**TEXT SHOWN**
-------------------------

So its not out of the box but with a bit of code is it doable.
So I should have posted this nearly 12 months ago, when I fixed it at the time, but I have finally got around to it!
Nik and Ismail's replies really helped.
In my case, I wanted to index the name of each of the documents added by the content author to a node type in Umbraco. So Nik's advice was most helpful in my case, but if I ever need to index the content aswell, then I will be able to thanks to Ismail's help.
I'll post the code here in case it's ever useful to anyone else.
Add a class that inherits from IApplicationEventHandler:
public class AppEvents : IApplicationEventHandler
{
public void OnApplicationStarted(UmbracoApplicationBase umbracoApplication, ApplicationContext applicationContext)
{
var helper = new UmbracoHelper(UmbracoContext.Current);
ExamineManager.Instance.IndexProviderCollection["ExternalIndexer"].GatheringNodeData
+= (sender, e) => ExamineEvents.GatheringContentData(sender, e, helper);
}
}
Now below I will create the static class that was referenced in the ApplicationEventHandler above.
When creating the search index, the code needs to check if the content author has added one or more media items ("ItemDocuments") inside a document type called AccordionTabs. If some documents do exist, then loop through the media items, getting their GUID, retrieving them as TypedMedia to allow me to add the media item's name to the index.
I also had to put a line in there to try to get the media items as UDI documents, or to retrieve those documents that use an integer instead as their id. Some documents seemed to be stored as Umbraco.Core.Udi but some others were not. I'm not sure why, but adding in this check meant no documents were missed from the index.

-------------------------

**Records of locating words and elements**
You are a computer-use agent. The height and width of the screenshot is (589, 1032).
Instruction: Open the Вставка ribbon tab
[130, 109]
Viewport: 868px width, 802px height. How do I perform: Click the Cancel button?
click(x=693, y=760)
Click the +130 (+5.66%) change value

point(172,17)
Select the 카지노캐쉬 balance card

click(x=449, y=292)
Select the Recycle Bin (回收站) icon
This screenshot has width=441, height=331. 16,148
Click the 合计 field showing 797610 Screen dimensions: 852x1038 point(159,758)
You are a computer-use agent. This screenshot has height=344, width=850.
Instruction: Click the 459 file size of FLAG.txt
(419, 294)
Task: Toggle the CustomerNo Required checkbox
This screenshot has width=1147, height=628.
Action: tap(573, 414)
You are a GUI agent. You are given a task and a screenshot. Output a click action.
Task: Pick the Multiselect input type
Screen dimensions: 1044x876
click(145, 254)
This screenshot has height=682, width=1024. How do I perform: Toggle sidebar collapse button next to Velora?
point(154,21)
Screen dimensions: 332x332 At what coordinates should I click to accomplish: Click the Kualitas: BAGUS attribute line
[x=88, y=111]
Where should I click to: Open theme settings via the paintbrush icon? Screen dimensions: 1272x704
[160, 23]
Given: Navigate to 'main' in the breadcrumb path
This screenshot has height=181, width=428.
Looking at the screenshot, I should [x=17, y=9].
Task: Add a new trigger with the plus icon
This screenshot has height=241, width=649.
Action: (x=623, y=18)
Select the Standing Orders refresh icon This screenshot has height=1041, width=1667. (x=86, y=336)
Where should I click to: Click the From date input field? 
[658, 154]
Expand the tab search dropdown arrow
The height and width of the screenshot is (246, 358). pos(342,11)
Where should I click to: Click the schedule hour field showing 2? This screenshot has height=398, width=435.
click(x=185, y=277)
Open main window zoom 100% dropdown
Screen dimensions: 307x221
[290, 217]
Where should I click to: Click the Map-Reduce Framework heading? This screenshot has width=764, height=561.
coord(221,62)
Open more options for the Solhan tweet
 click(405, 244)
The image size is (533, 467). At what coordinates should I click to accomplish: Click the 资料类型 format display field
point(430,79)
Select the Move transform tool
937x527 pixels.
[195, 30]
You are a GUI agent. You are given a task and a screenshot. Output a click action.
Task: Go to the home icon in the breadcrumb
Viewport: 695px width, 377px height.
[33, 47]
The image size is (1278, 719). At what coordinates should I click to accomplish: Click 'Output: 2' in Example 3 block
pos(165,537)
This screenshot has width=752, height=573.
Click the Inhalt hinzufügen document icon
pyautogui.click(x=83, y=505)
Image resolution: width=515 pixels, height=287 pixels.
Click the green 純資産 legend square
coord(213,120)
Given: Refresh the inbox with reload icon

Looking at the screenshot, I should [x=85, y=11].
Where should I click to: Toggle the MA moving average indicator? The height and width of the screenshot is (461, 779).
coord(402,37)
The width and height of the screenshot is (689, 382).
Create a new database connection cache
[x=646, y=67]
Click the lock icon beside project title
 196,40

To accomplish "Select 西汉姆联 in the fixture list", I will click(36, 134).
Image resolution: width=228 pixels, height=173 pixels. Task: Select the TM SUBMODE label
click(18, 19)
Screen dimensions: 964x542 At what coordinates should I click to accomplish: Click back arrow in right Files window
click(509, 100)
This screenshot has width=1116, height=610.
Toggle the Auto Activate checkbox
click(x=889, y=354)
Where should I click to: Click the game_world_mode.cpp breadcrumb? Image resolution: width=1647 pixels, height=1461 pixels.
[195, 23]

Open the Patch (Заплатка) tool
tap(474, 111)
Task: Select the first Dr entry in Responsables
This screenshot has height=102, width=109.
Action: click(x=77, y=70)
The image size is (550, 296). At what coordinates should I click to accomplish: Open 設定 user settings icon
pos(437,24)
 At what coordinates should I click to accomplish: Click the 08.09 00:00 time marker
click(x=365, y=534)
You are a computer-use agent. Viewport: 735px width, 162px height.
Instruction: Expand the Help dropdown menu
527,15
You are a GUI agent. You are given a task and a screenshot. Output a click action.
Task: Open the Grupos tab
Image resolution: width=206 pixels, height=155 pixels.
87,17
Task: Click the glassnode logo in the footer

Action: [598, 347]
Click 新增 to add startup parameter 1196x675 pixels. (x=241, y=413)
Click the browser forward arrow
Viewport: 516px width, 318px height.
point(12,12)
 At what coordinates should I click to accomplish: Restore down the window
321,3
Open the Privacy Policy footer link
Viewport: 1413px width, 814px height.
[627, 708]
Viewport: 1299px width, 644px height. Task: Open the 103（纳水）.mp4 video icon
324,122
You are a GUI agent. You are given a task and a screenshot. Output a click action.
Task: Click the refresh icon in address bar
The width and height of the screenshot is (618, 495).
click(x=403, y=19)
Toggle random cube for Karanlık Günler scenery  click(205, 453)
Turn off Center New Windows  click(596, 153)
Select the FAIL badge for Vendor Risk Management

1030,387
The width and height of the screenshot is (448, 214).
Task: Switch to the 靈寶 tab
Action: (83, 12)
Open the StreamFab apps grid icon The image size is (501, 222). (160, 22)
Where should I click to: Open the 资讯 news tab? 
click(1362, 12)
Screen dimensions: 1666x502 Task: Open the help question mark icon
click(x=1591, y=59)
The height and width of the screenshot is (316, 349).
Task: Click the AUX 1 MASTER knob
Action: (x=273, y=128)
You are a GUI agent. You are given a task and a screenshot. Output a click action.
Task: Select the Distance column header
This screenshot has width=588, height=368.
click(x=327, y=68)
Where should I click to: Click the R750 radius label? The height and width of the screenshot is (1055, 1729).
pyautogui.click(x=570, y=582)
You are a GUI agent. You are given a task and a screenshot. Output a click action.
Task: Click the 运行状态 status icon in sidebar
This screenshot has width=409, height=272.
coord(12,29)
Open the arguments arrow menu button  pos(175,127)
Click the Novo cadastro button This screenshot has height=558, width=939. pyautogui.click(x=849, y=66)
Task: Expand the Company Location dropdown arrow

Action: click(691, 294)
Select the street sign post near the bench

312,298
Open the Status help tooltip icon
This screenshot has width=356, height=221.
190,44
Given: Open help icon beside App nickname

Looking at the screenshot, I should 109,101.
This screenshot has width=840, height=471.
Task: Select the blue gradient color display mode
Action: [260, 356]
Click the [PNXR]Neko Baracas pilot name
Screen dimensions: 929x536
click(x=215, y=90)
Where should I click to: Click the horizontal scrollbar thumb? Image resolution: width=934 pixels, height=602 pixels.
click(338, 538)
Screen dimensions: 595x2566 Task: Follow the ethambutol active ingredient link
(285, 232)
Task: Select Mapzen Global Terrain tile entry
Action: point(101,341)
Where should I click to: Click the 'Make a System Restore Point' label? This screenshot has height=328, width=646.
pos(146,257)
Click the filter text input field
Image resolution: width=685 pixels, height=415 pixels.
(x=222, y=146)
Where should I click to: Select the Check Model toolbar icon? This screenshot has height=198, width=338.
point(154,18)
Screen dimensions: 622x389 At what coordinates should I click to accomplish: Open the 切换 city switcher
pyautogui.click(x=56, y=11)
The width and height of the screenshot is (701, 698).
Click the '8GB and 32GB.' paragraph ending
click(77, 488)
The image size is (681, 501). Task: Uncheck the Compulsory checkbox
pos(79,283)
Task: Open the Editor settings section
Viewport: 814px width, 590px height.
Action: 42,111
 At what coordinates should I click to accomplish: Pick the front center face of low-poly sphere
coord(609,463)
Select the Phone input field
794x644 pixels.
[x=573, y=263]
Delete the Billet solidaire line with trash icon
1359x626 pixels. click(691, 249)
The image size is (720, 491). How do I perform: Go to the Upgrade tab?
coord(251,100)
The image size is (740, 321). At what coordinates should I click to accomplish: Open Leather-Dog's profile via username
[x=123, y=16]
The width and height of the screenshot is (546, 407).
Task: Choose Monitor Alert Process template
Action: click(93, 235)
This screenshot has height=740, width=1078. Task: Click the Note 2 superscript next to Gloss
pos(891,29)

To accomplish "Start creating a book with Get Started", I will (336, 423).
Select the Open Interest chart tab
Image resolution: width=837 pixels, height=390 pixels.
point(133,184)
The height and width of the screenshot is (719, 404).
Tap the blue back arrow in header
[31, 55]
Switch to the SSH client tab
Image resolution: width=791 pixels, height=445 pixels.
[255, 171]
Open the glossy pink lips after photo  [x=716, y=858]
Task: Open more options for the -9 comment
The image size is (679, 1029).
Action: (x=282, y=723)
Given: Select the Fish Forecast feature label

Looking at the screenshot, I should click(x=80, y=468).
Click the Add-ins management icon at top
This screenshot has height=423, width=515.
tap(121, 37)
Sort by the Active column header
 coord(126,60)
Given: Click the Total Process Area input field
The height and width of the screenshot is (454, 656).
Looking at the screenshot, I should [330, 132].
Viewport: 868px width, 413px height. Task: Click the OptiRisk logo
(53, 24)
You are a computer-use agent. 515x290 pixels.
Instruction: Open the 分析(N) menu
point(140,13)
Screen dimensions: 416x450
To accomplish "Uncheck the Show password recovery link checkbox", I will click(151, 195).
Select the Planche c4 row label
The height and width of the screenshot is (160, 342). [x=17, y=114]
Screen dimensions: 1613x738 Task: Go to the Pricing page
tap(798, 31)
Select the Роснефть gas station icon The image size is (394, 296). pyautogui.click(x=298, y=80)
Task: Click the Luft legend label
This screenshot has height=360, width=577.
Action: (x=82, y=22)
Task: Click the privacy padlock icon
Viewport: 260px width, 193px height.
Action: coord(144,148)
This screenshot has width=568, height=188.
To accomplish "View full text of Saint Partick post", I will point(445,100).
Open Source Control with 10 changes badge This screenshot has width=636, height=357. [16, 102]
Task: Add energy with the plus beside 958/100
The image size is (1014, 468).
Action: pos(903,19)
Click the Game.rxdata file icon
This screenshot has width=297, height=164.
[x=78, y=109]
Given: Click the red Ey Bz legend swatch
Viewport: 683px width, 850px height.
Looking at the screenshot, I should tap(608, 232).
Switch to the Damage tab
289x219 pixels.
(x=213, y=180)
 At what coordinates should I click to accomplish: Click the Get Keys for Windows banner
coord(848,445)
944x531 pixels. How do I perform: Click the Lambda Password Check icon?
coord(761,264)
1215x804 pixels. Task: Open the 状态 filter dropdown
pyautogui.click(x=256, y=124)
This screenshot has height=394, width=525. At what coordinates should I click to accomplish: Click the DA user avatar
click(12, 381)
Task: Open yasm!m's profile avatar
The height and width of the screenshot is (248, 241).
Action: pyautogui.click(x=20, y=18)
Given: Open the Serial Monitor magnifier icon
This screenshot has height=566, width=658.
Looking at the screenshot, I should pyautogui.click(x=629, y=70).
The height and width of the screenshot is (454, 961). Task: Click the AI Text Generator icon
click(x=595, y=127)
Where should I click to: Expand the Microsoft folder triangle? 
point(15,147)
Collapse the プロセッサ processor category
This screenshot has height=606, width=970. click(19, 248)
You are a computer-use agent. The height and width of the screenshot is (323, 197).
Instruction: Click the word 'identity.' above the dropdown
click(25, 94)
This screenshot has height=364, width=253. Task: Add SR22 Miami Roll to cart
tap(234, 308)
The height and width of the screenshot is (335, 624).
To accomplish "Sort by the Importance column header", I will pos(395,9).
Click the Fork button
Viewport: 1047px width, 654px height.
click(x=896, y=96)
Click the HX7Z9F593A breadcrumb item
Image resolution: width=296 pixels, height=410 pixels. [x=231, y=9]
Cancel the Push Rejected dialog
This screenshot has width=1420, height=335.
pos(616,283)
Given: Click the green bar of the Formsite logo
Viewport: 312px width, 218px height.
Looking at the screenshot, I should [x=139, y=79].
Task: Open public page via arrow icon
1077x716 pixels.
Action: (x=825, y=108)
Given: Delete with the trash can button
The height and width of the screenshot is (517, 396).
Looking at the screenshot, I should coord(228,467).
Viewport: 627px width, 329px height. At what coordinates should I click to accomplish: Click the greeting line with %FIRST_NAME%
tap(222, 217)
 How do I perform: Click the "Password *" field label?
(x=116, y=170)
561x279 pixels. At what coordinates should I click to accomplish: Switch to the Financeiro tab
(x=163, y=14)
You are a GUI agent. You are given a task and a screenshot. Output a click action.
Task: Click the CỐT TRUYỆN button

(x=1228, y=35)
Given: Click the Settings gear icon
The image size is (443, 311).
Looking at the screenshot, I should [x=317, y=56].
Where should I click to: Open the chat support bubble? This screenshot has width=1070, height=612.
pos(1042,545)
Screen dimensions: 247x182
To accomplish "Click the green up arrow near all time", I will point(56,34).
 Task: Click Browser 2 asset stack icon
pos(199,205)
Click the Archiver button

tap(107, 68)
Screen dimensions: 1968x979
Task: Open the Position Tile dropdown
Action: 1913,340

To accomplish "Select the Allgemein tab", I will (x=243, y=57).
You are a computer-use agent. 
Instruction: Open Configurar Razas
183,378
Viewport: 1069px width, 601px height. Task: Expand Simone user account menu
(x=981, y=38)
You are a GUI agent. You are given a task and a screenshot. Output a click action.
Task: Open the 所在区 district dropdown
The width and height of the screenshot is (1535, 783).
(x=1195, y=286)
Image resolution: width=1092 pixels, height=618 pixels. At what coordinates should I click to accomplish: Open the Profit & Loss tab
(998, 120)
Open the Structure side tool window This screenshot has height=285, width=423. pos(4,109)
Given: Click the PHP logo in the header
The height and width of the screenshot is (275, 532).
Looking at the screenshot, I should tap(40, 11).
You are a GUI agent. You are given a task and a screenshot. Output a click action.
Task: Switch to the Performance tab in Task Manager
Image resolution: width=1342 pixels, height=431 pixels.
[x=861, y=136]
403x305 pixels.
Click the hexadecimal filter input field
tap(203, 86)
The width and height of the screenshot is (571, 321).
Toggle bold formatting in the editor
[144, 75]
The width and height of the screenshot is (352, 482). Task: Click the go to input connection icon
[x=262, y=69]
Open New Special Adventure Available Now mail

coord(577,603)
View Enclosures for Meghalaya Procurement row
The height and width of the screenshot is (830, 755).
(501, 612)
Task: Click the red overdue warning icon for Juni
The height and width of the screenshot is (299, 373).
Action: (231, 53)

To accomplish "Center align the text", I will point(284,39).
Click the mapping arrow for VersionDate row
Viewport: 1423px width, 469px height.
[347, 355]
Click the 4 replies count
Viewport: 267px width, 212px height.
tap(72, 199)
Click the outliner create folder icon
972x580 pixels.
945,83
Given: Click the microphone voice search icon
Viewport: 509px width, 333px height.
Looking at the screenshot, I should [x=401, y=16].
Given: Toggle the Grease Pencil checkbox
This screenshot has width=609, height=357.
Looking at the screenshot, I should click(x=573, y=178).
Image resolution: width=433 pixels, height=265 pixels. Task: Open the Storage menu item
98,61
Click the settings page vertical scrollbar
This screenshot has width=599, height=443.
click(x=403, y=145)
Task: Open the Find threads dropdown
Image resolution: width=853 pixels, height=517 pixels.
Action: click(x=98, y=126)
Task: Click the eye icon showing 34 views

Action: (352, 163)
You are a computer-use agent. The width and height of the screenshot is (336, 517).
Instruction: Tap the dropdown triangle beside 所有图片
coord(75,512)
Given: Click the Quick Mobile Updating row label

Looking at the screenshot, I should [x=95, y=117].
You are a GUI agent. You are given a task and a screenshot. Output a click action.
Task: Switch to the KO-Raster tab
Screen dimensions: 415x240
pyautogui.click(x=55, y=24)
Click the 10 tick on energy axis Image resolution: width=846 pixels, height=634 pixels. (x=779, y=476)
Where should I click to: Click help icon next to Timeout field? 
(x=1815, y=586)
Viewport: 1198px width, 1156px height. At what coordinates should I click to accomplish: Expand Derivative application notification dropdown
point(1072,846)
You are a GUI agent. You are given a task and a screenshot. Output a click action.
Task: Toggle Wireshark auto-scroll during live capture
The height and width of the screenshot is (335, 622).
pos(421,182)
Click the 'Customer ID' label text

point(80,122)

-------------------------

**THE REQUEST**
In the Umbraco indexing post, why did the author add a line that tries to get the media items as UDI documents or else by integer id?

**WORKED ANSWER**
Some documents seemed to be stored as Umbraco.Core.Udi while others used an integer as their id. Adding the check meant that no documents were missed from the index.